Head's Up! These forums are read-only. All users and content have migrated. Please join us at community.neo4j.com.
08-09-2019 02:49 AM
Hi
consider the following query which returns 2 different paths (Starting with Catalog:catalog-1
to SalesCategory:scat-o
) as expected
MATCH (c:Catalog { catalog_id: "catalog-1" }),(s:SalesCategory { sales_category_id: "scat-o" }), p = allShortestPaths((c)-[:HAS_CATEGORY|:HAS_SUBCATEGORY*]-(s))
RETURN DISTINCT p
now, we want to add some extra logic to filter the returned paths: nodes of the returned paths should not have any relation with some other nodes (we call it HideInStore nodes), here's the query:
MATCH (c:Catalog { catalog_id: "catalog-1" }),(s:SalesCategory { sales_category_id: "scat-o" }), p = allShortestPaths((c)-[:HAS_CATEGORY|:HAS_SUBCATEGORY*]-(s))

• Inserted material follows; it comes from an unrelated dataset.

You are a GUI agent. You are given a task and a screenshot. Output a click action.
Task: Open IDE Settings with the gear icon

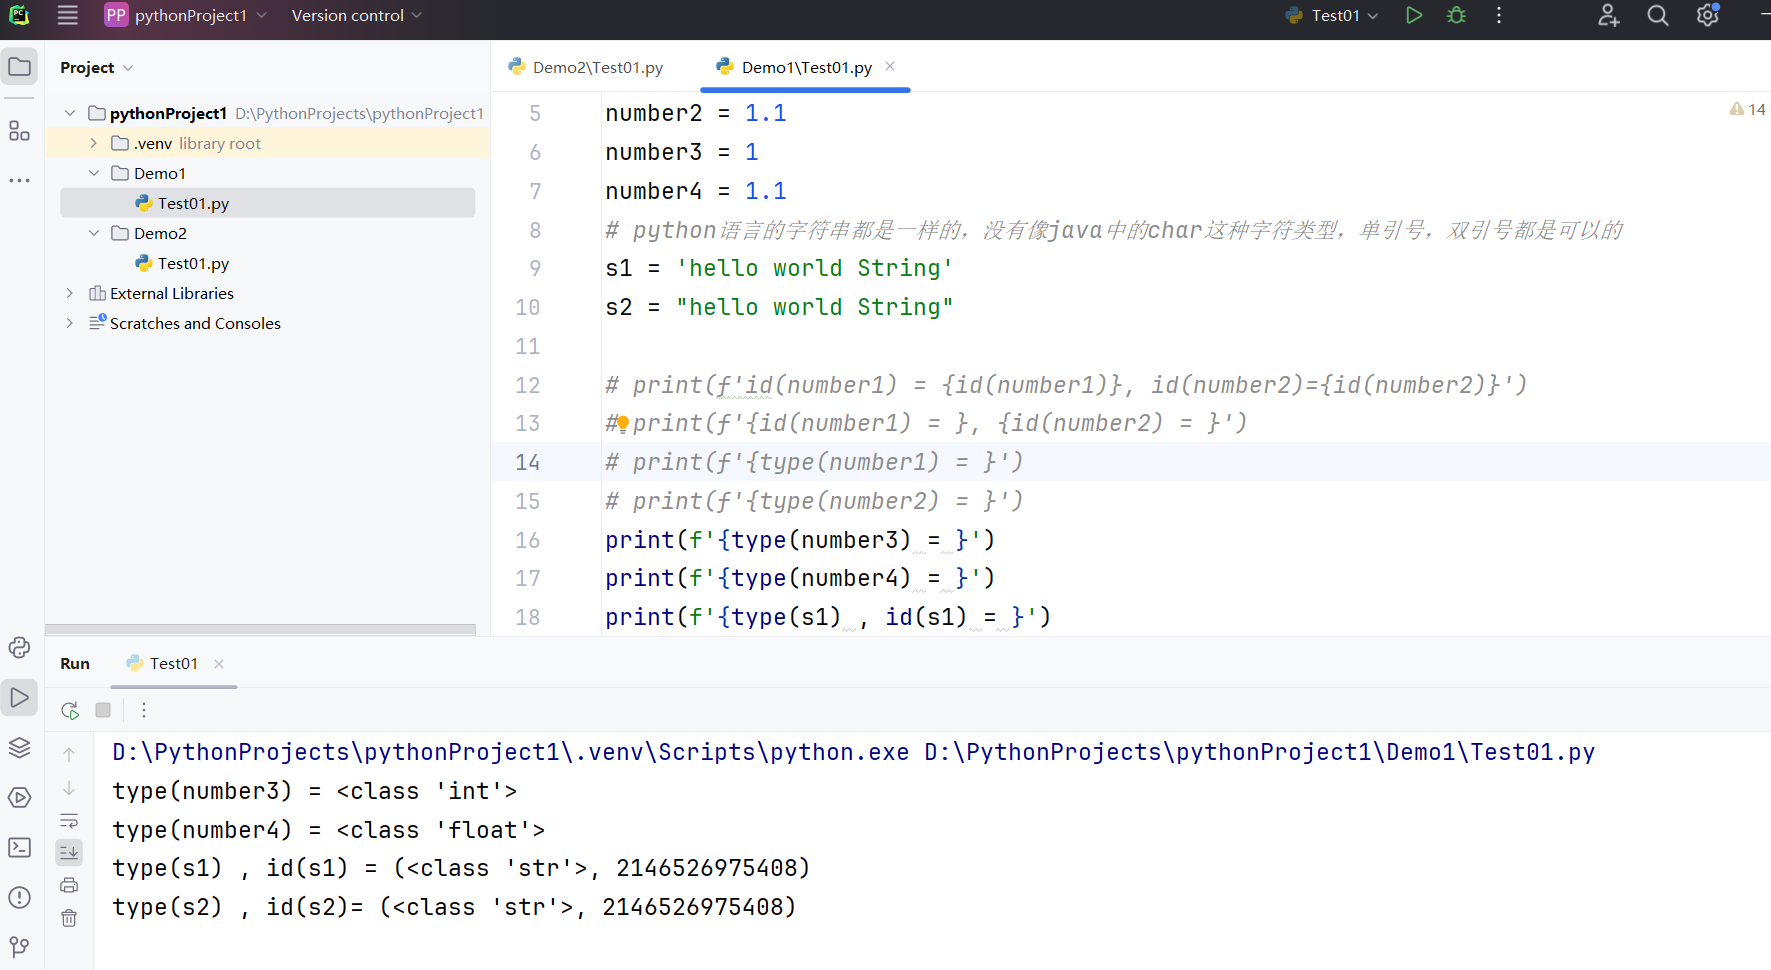click(x=1707, y=15)
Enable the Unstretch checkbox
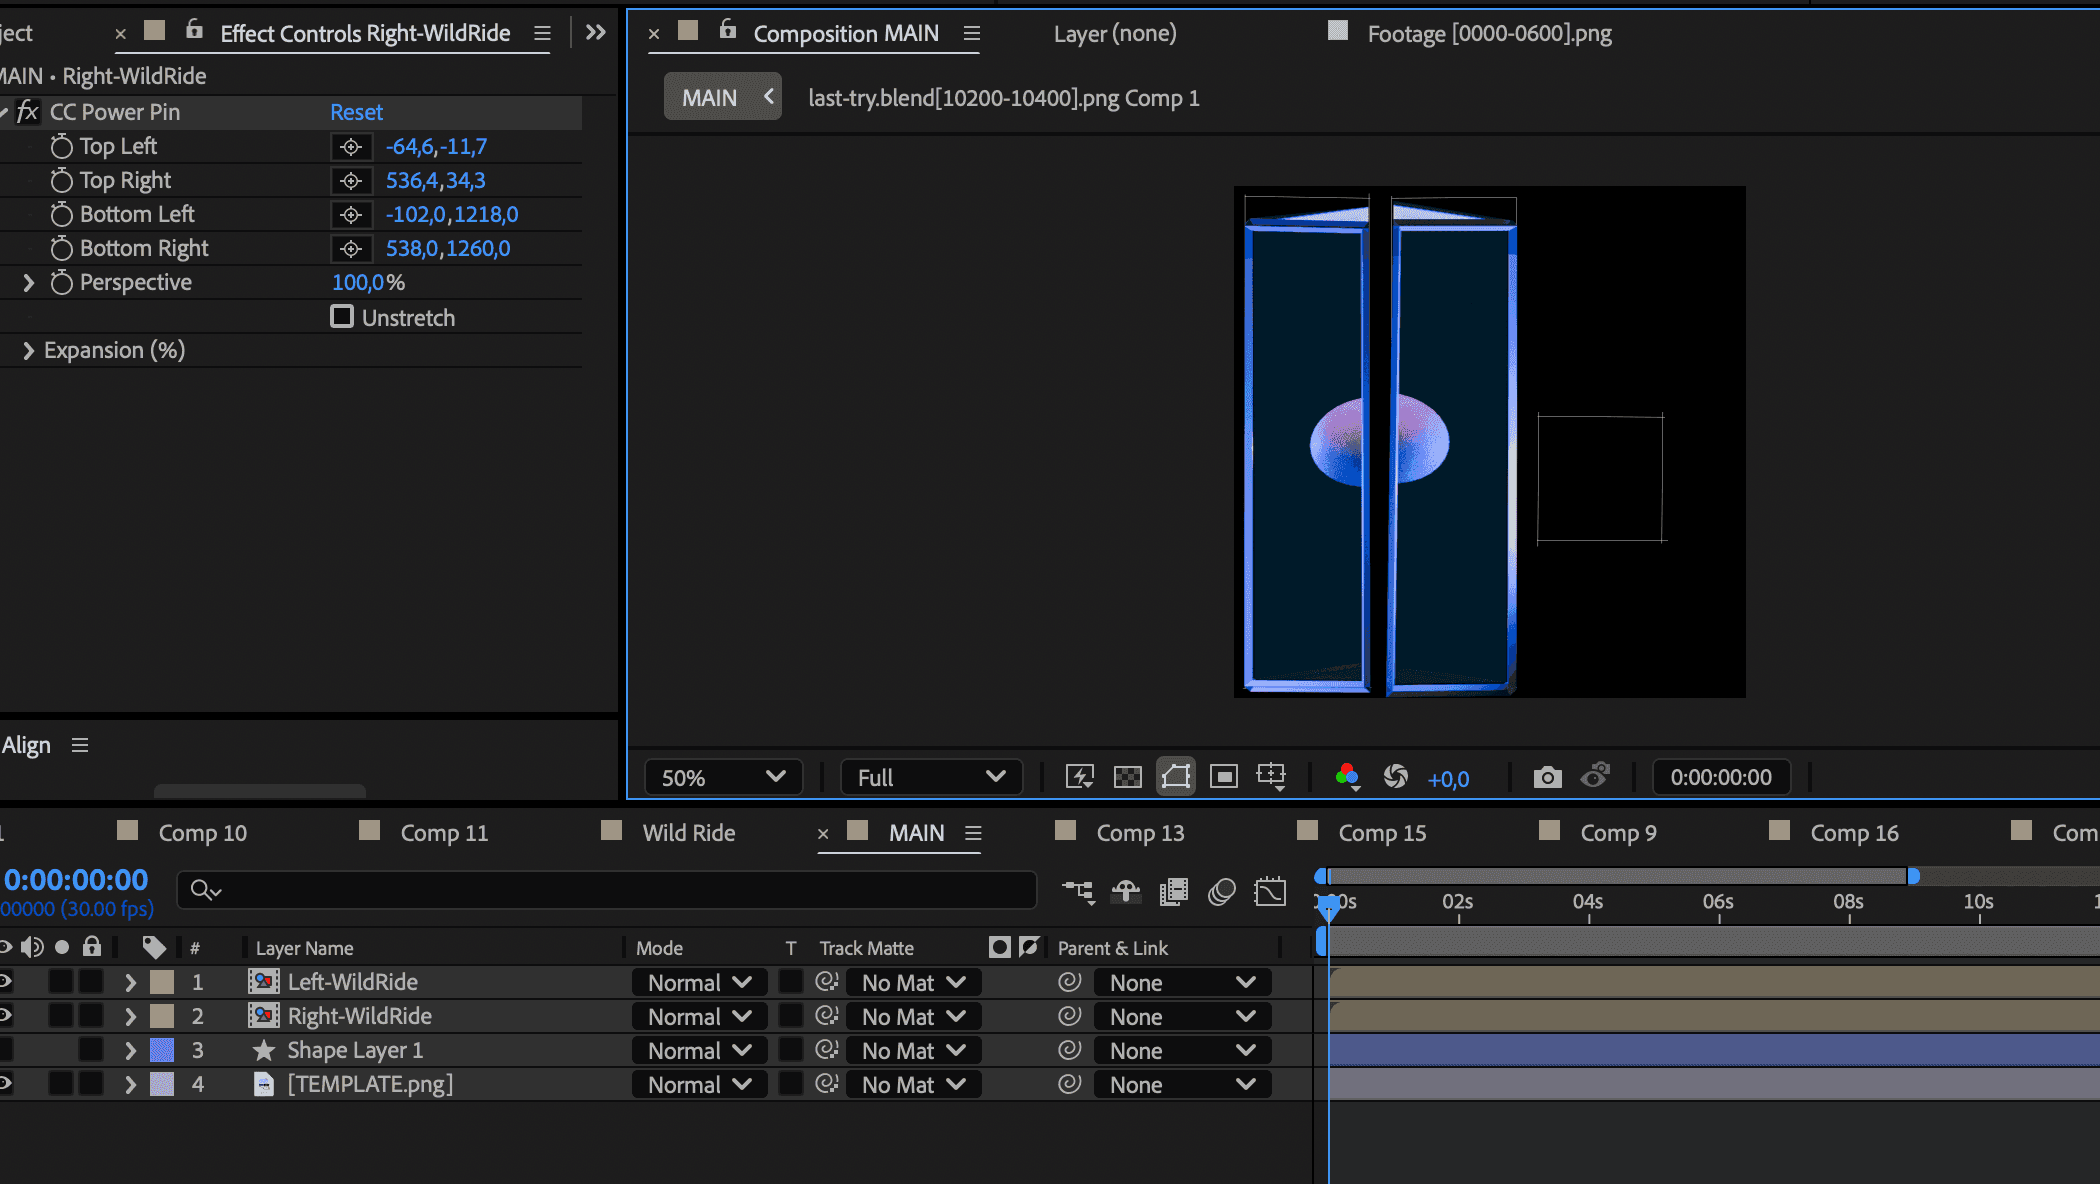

WITH c,s,p, ["his1","his99"] as his_values
OPTIONAL MATCH(h:HideInStore) where h.hide_in_store_id in his_values
WITH c,s,p,h
WHERE NONE (x in nodes (p) where ((x:SalesCategory)-[:HAS_CATEGORY_HIDE_IN_STORE]->(h)) )
RETURN DISTINCT p
here's the case: query works fine if it can find at least one path to return. but when there's no path to return, it will return all avaiable paths. so
I'd appreciate your review on my query. thanks.
Solved! Go to Solution.
08-12-2019 01:42 AM
Ah, I think I understand the problem.
I think you're expecting a list member check instead of an exact node check when checking if a node in the path has a path to h
.
You did an OPTIONAL MATCH to h
which resulted in two nodes...that multiplies out against your past matches, so for each path you matched previously, you'll get a row for that path where h
= his1, and another row for that path where h
= his2. In your pattern, your intent is that you don't want any node in the path to have a path matching the pattern to any h
, but that's not what your query is doing. It's evaluating it per h
. h
does not represent the collection of all nodes that matched that pattern. It represents a specific matched node per row.

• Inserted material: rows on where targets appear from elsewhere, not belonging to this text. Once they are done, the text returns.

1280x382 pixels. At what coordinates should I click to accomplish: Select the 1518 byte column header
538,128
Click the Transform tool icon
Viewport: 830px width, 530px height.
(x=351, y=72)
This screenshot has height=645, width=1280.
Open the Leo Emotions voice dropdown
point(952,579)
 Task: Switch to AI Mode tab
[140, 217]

So let's look at your paths.
Path1 goes through scat-a1
at the top. After your OPTIONAL MATCH there are now two rows for that path, one for h = his1 and the other for h = his2. During evaluation, looking at the row for h = his1, the predicate fails, because indeed there is a pattern match from one of those path nodes (scat-a1) to his1. So that row gets filtered out. But there's still the row with the same path where h = his2. And none of the nodes in the path has a relationship to his2, so the path is left unfiltered.
The opposite happens for the two rows going through scat-a2. The row where h = his2 gets filtered out, but the row where h = his1 remains.

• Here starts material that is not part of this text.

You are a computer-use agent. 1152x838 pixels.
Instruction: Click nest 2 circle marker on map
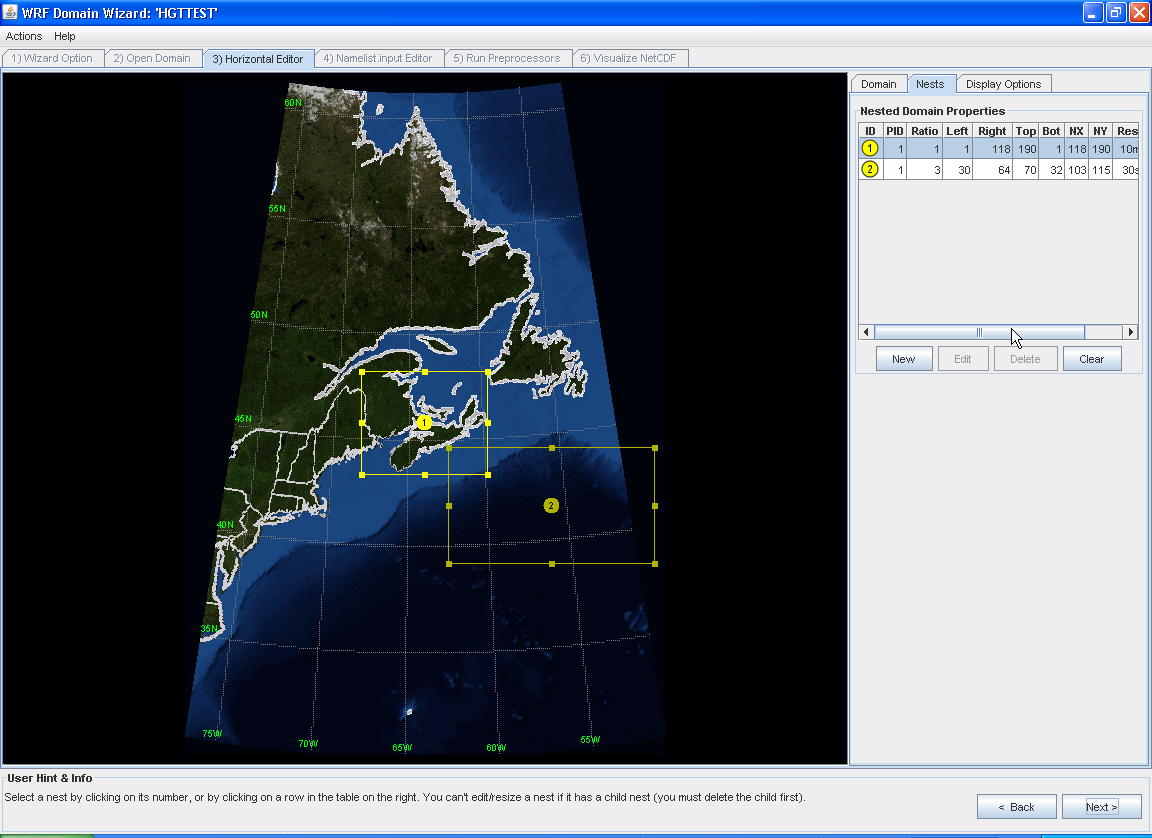551,506
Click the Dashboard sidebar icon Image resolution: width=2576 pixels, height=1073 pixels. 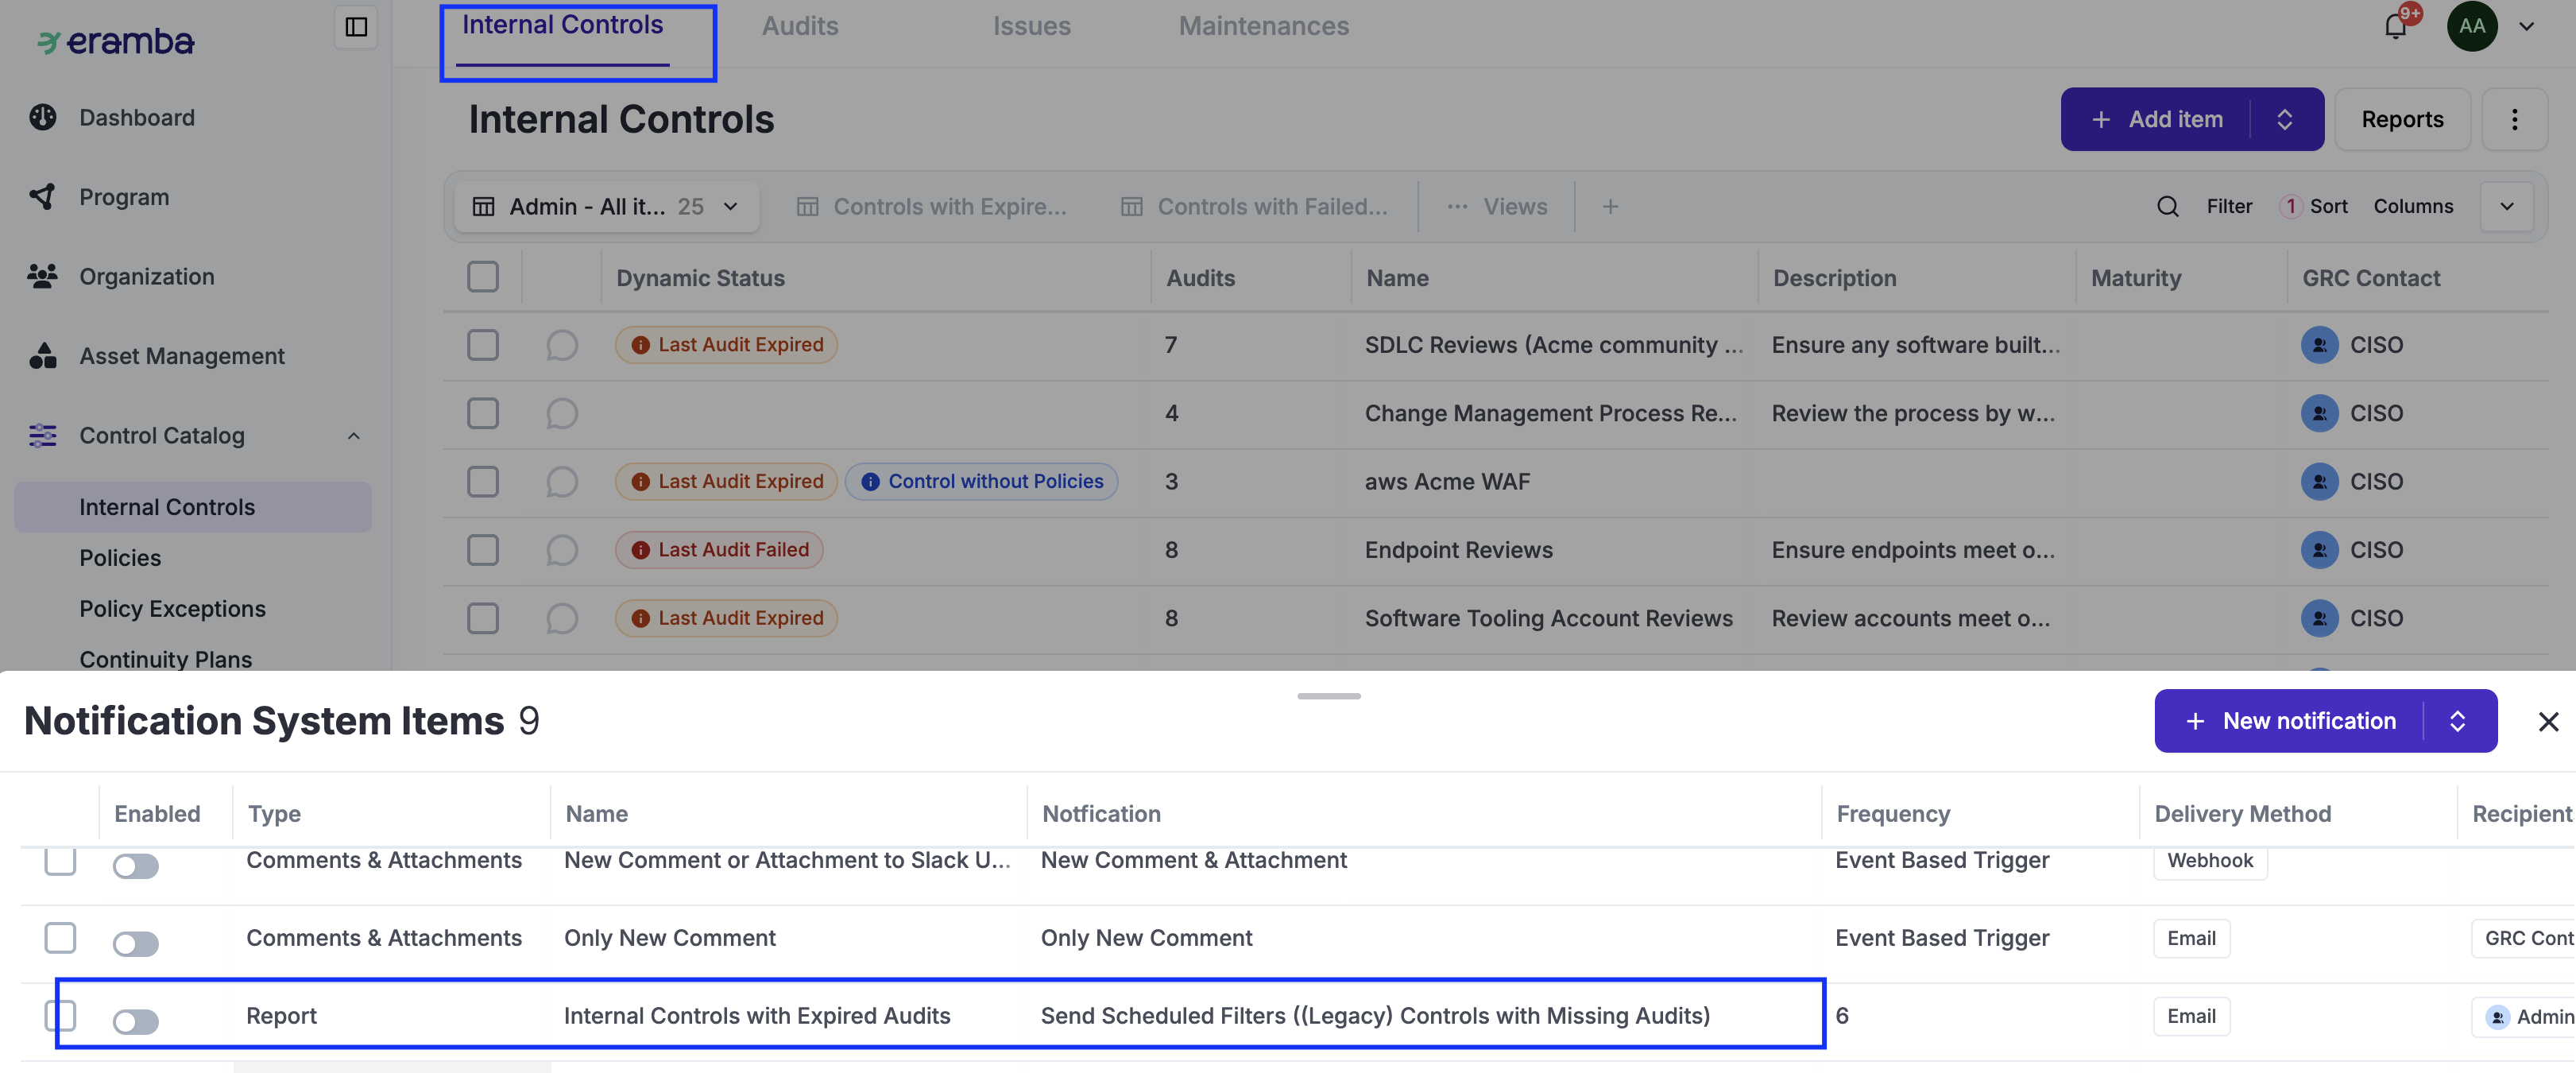pos(43,117)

This is something you need to keep in mind...variables for nodes in your query represent a single node per row. What you did with that OPTIONAL MATCH was basically a cross product of the results of that OPTIONAL MATCH with the previous results.
To accomplish what you really want, you need to collect the nodes to exclude, and use that collection in your predicate. And it would actually be easier to collect() not the :HideInStore nodes, but the :SalesCategory nodes that connect to them, that way your none()
predicate only has to ensure that none of the nodes in the path is in the excluded nodes collection. Try this:
OPTIONAL MATCH (h:HideInStore)<-[:HAS_CATEGORY_HIDE_IN_STORE]-(x:SalesCategory)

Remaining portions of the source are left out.